◆ **What you will do**:
1. Using the bug discussion, explain why its author still considers the patch correct even though it introduces a new locking order.
2. Rewrite the bug discussion starting with "Yes, I think" and going on through "tasklist is forbidden.", replacing "child" with "process".

Yes, I think these two bugs (and BUG 455025 btw) are the same thing, see Comment #2. Suppose we have two threads, A and B. A forks the child C and ptraces it. SIGCHLD is ignored. C exist, does check_dead_utrace(), clears ->utrace_flags B calls sys_wait4(), sees C with ->exit_signal == SIGCHLD, checks tracehook_inhibit_wait_zombie() == F, and calls wait_task_zombie. C continues, calls do_notify_parent(), it sets ->exit_signal = -1 B continues, xchg(->exit_state, EXIT_DEAD) == EXIT_ZOMBIE, and hits BUG_ON(->exit_signal == -1) at line 1129. I think the patch I sent is correct, but it introduces the locking order: before this patch if was possible to take utrace->lock under read_lock(tasklist_lock) (nobody does so afaics, otherwise the patch is wrong), after this patch utrace->lock under tasklist is forbidden.
OK, finally I tested the patch, seems to work. At least, I can't crash the kernel any longer with my test-case.

◆ **Data shown**:
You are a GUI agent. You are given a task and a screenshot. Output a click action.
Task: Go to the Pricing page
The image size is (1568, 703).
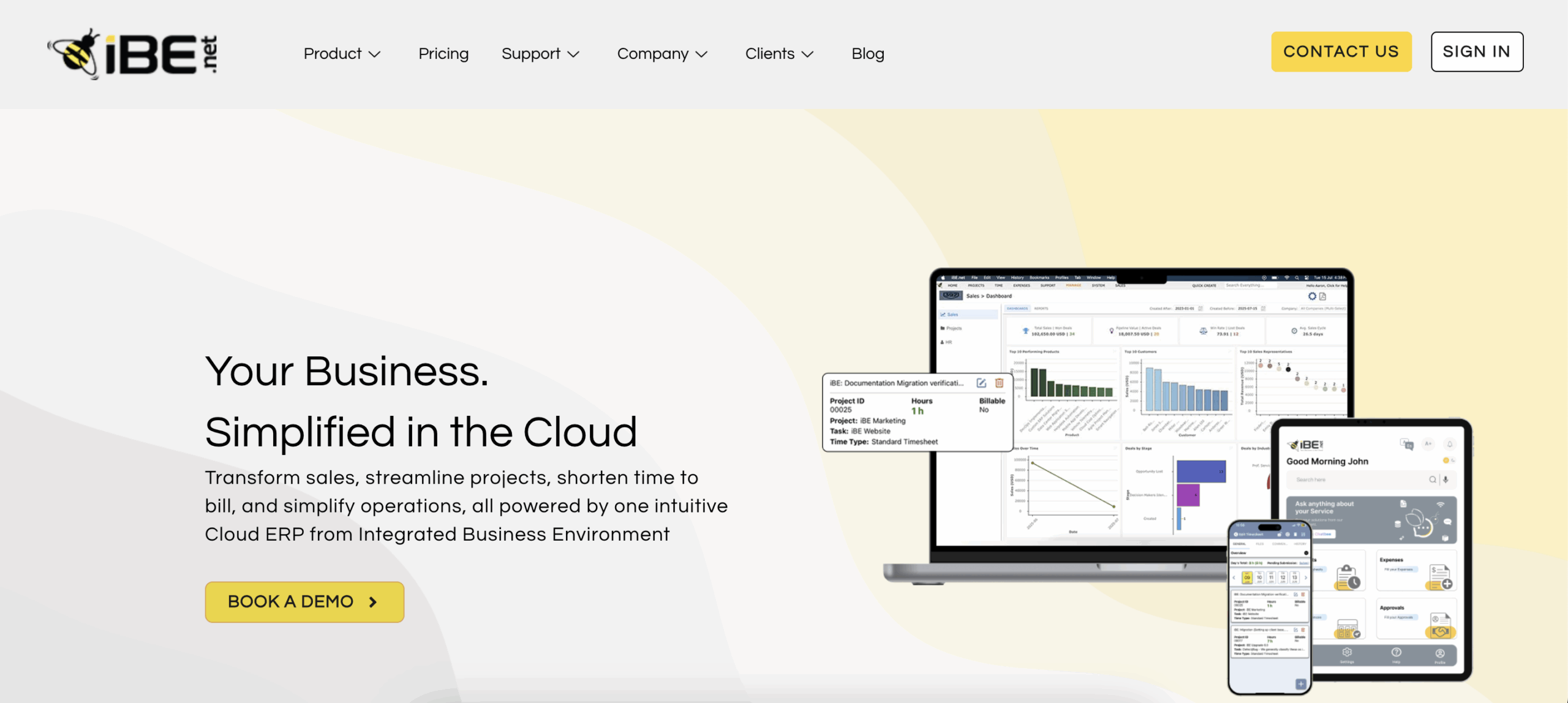[x=443, y=54]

◆ **Solutions for each task**:
1. As far as the author can see, no code takes utrace->lock under read_lock(tasklist_lock). Before the patch this was allowed, and after it this is forbidden. If some code did take the lock that way, the patch would be wrong.

2.
Yes, I think these two bugs (and BUG 455025 btw) are the same thing, see Comment #2. Suppose we have two threads, A and B. A forks the process C and ptraces it. SIGCHLD is ignored. C exist, does check_dead_utrace(), clears ->utrace_flags B calls sys_wait4(), sees C with ->exit_signal == SIGCHLD, checks tracehook_inhibit_wait_zombie() == F, and calls wait_task_zombie. C continues, calls do_notify_parent(), it sets ->exit_signal = -1 B continues, xchg(->exit_state, EXIT_DEAD) == EXIT_ZOMBIE, and hits BUG_ON(->exit_signal == -1) at line 1129. I think the patch I sent is correct, but it introduces the locking order: before this patch if was possible to take utrace->lock under read_lock(tasklist_lock) (nobody does so afaics, otherwise the patch is wrong), after this patch utrace->lock under tasklist is forbidden.